Дедок, дождавшись кивка князя, дребезжащим голоском завел нудный речитатив на старом диалекте эльфийского, закатив в экстазе глаза и слегка покачиваясь. У-у-у… Так, это надолго. Не заснуть бы.

Плюнув на все, я плюхнулся прямо на траву – на меня покосились, но смолчали, и лишь по лицу Нелири проскользнула едва заметная ухмылка. Видать, ему тоже не очень хотелось слушать тот скрип несмазанной телеги, то бишь старого хрена в зеленом балахоне.
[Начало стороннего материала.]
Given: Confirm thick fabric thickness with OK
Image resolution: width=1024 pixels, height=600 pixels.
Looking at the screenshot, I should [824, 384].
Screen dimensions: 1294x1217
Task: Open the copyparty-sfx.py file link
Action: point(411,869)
Дас'саал (а это был именно хранитель традиций) скрипел долго – около двадцати атисс, так что вскоре на ногах остался только князь, верховный жрец, сам дедок, отбывающий и родители Лира – остальные с комфортом устроились на мягкой травке. Выражение лица Лира говорило о том, что ему тоже хочется присесть… но нельзя – традиции, чтоб их!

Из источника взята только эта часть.